START Records provided

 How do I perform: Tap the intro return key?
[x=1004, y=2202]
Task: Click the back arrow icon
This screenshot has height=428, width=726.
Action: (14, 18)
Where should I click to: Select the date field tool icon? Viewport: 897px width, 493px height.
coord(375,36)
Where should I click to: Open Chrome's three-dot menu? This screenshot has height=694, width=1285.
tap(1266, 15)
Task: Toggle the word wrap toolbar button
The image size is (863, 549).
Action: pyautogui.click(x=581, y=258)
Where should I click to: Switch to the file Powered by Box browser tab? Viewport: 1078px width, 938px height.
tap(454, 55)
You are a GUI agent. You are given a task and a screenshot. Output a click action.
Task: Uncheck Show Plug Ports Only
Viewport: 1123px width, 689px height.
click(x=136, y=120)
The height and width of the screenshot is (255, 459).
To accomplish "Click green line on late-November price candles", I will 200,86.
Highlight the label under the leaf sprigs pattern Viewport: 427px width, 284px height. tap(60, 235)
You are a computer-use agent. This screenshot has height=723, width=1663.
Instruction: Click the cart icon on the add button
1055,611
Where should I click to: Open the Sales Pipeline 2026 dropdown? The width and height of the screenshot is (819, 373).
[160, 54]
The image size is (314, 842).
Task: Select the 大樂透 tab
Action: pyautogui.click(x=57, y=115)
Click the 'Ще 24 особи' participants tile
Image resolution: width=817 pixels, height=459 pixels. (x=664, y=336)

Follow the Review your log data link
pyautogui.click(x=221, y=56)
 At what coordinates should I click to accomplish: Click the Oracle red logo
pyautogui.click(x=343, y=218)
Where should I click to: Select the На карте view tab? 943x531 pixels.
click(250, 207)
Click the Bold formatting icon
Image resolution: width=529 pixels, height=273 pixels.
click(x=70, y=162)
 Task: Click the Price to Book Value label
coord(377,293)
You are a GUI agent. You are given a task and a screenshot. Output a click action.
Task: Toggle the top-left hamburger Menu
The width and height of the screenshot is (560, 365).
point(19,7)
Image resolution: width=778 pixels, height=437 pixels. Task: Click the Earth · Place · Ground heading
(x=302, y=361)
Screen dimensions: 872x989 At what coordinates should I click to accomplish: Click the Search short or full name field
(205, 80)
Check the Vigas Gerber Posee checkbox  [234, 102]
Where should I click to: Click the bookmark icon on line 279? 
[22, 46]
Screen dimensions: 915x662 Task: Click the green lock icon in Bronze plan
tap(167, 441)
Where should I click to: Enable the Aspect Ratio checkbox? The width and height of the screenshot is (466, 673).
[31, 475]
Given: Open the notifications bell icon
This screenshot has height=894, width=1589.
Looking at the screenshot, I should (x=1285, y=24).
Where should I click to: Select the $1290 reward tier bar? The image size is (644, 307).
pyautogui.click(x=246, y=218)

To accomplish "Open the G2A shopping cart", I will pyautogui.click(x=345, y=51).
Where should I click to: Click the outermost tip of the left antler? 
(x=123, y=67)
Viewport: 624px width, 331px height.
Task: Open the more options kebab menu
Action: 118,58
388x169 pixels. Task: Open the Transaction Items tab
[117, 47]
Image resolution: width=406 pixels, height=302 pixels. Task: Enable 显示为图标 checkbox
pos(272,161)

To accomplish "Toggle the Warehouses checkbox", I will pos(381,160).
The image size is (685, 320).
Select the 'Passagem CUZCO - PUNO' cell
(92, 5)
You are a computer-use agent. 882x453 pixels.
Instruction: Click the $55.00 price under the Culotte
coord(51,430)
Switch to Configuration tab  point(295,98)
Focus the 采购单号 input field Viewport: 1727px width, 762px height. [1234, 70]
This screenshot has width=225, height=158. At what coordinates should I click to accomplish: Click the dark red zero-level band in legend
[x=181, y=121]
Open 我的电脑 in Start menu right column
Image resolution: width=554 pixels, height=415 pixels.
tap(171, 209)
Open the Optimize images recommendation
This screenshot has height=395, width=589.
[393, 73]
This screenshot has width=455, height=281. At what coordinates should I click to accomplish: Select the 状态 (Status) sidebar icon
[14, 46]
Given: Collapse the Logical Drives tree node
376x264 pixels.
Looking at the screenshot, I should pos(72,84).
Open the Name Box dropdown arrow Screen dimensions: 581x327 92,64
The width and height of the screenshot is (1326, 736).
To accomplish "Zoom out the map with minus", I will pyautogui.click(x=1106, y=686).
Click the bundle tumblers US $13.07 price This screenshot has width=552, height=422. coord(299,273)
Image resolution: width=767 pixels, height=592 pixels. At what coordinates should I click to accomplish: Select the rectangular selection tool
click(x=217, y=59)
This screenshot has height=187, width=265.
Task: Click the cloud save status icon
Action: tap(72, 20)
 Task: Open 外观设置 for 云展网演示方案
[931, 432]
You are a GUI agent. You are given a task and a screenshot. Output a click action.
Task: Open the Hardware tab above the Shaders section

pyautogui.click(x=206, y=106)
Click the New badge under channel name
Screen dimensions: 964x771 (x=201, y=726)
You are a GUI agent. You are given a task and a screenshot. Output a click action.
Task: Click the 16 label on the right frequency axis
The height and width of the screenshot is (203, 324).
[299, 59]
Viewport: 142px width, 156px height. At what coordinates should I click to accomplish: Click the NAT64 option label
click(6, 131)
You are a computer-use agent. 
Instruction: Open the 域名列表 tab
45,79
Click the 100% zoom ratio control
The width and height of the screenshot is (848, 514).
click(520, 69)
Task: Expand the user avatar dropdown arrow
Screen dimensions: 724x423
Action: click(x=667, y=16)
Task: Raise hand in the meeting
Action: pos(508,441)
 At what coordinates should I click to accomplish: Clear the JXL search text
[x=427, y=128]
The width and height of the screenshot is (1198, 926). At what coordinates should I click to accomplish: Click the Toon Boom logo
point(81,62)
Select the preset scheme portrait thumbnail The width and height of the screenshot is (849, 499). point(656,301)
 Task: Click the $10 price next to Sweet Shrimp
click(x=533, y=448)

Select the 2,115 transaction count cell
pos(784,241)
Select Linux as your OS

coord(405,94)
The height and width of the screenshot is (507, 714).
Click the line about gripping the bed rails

END Records provided

Faithfully write out the entire listing, line by line.

Exercise answer »
 How do I perform: Tap the intro return key?
[x=1004, y=2202]
Task: Click the back arrow icon
This screenshot has height=428, width=726.
Action: (14, 18)
Where should I click to: Select the date field tool icon? Viewport: 897px width, 493px height.
coord(375,36)
Where should I click to: Open Chrome's three-dot menu? This screenshot has height=694, width=1285.
tap(1266, 15)
Task: Toggle the word wrap toolbar button
The image size is (863, 549).
Action: pyautogui.click(x=581, y=258)
Where should I click to: Switch to the file Powered by Box browser tab? Viewport: 1078px width, 938px height.
tap(454, 55)
You are a GUI agent. You are given a task and a screenshot. Output a click action.
Task: Uncheck Show Plug Ports Only
Viewport: 1123px width, 689px height.
click(x=136, y=120)
The height and width of the screenshot is (255, 459).
To accomplish "Click green line on late-November price candles", I will 200,86.
Highlight the label under the leaf sprigs pattern Viewport: 427px width, 284px height. tap(60, 235)
You are a computer-use agent. This screenshot has height=723, width=1663.
Instruction: Click the cart icon on the add button
1055,611
Where should I click to: Open the Sales Pipeline 2026 dropdown? The width and height of the screenshot is (819, 373).
[160, 54]
The image size is (314, 842).
Task: Select the 大樂透 tab
Action: pyautogui.click(x=57, y=115)
Click the 'Ще 24 особи' participants tile
Image resolution: width=817 pixels, height=459 pixels. (x=664, y=336)

Follow the Review your log data link
pyautogui.click(x=221, y=56)
 At what coordinates should I click to accomplish: Click the Oracle red logo
pyautogui.click(x=343, y=218)
Where should I click to: Select the На карте view tab? 943x531 pixels.
click(250, 207)
Click the Bold formatting icon
Image resolution: width=529 pixels, height=273 pixels.
click(x=70, y=162)
 Task: Click the Price to Book Value label
coord(377,293)
You are a GUI agent. You are given a task and a screenshot. Output a click action.
Task: Toggle the top-left hamburger Menu
The width and height of the screenshot is (560, 365).
point(19,7)
Image resolution: width=778 pixels, height=437 pixels. Task: Click the Earth · Place · Ground heading
(x=302, y=361)
Screen dimensions: 872x989 At what coordinates should I click to accomplish: Click the Search short or full name field
(205, 80)
Check the Vigas Gerber Posee checkbox  [234, 102]
Where should I click to: Click the bookmark icon on line 279? 
[22, 46]
Screen dimensions: 915x662 Task: Click the green lock icon in Bronze plan
tap(167, 441)
Where should I click to: Enable the Aspect Ratio checkbox? The width and height of the screenshot is (466, 673).
[31, 475]
Given: Open the notifications bell icon
This screenshot has height=894, width=1589.
Looking at the screenshot, I should (x=1285, y=24).
Where should I click to: Select the $1290 reward tier bar? The image size is (644, 307).
pyautogui.click(x=246, y=218)

To accomplish "Open the G2A shopping cart", I will pyautogui.click(x=345, y=51).
Where should I click to: Click the outermost tip of the left antler? 
(x=123, y=67)
Viewport: 624px width, 331px height.
Task: Open the more options kebab menu
Action: 118,58
388x169 pixels. Task: Open the Transaction Items tab
[117, 47]
Image resolution: width=406 pixels, height=302 pixels. Task: Enable 显示为图标 checkbox
pos(272,161)

To accomplish "Toggle the Warehouses checkbox", I will pos(381,160).
The image size is (685, 320).
Select the 'Passagem CUZCO - PUNO' cell
(92, 5)
You are a computer-use agent. 882x453 pixels.
Instruction: Click the $55.00 price under the Culotte
coord(51,430)
Switch to Configuration tab  point(295,98)
Focus the 采购单号 input field Viewport: 1727px width, 762px height. [1234, 70]
This screenshot has width=225, height=158. At what coordinates should I click to accomplish: Click the dark red zero-level band in legend
[x=181, y=121]
Open 我的电脑 in Start menu right column
Image resolution: width=554 pixels, height=415 pixels.
tap(171, 209)
Open the Optimize images recommendation
This screenshot has height=395, width=589.
[393, 73]
This screenshot has width=455, height=281. At what coordinates should I click to accomplish: Select the 状态 (Status) sidebar icon
[14, 46]
Given: Collapse the Logical Drives tree node
376x264 pixels.
Looking at the screenshot, I should pos(72,84).
Open the Name Box dropdown arrow Screen dimensions: 581x327 92,64
The width and height of the screenshot is (1326, 736).
To accomplish "Zoom out the map with minus", I will pyautogui.click(x=1106, y=686).
Click the bundle tumblers US $13.07 price This screenshot has width=552, height=422. coord(299,273)
Image resolution: width=767 pixels, height=592 pixels. At what coordinates should I click to accomplish: Select the rectangular selection tool
click(x=217, y=59)
This screenshot has height=187, width=265.
Task: Click the cloud save status icon
Action: tap(72, 20)
 Task: Open 外观设置 for 云展网演示方案
[931, 432]
You are a GUI agent. You are given a task and a screenshot. Output a click action.
Task: Open the Hardware tab above the Shaders section

pyautogui.click(x=206, y=106)
Click the New badge under channel name
Screen dimensions: 964x771 (x=201, y=726)
You are a GUI agent. You are given a task and a screenshot. Output a click action.
Task: Click the 16 label on the right frequency axis
The height and width of the screenshot is (203, 324).
[299, 59]
Viewport: 142px width, 156px height. At what coordinates should I click to accomplish: Click the NAT64 option label
click(6, 131)
You are a computer-use agent. 
Instruction: Open the 域名列表 tab
45,79
Click the 100% zoom ratio control
The width and height of the screenshot is (848, 514).
click(520, 69)
Task: Expand the user avatar dropdown arrow
Screen dimensions: 724x423
Action: click(x=667, y=16)
Task: Raise hand in the meeting
Action: pos(508,441)
 At what coordinates should I click to accomplish: Clear the JXL search text
[x=427, y=128]
The width and height of the screenshot is (1198, 926). At what coordinates should I click to accomplish: Click the Toon Boom logo
point(81,62)
Select the preset scheme portrait thumbnail The width and height of the screenshot is (849, 499). point(656,301)
 Task: Click the $10 price next to Sweet Shrimp
click(x=533, y=448)

Select the 2,115 transaction count cell
pos(784,241)
Select Linux as your OS

coord(405,94)
The height and width of the screenshot is (507, 714).
Click the line about gripping the bed rails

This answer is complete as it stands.